Keith Cameron
- Date of birth: 3 February 1978 (age 47)
- Place of birth: Whakatāne, New Zealand
- Height: 1.89 m (6 ft 2 in)
- Weight: 110 kg (17 st 5 lb)

Rugby union career
- Position(s): Prop

Provincial / State sides
- Years: Team / Apps / (Points)
- Otago / 24 / (0)
- -: Southland / 36 / (15)
- Correct as of 19 January 2008

Super Rugby
- Years: Team / Apps / (Points)
- 2007–: Highlanders / 3 / ()
- Correct as of 19 January 2008

International career
- Years: Team / Apps / (Points)
- 2007: New Zealand Māori / 2 / (0)
- Correct as of 19 January 2008

= Keith Cameron (rugby union) =

New Zealand rugby union player

Keith Cameron (born 3 February 1978 in Whakatāne) is a New Zealand rugby union player who currently plays as a prop for Otago in the Air New Zealand Cup.

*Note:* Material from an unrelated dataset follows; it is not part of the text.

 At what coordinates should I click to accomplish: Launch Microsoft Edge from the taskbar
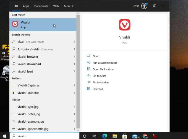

Cameron made his provincial debut for Otago in the NPC in 1999. He transferred to Southland for the 2001 season, but later returned to Otago. He was selected in the Highlanders squad for the 2007 Super 14 season and made his Super Rugby debut against the Lions on 10 February 2007. He was also selected for the New Zealand Māori squad (representing Te Whānau-ā-Apanui iwi) for the 2007 Churchill Cup and played two games, starting against Canada and coming on as a reserve in the final against England Saxons.

For the 2009 Super 14 season, Cameron is part of the Highlanders' wider training group, although not the main squad.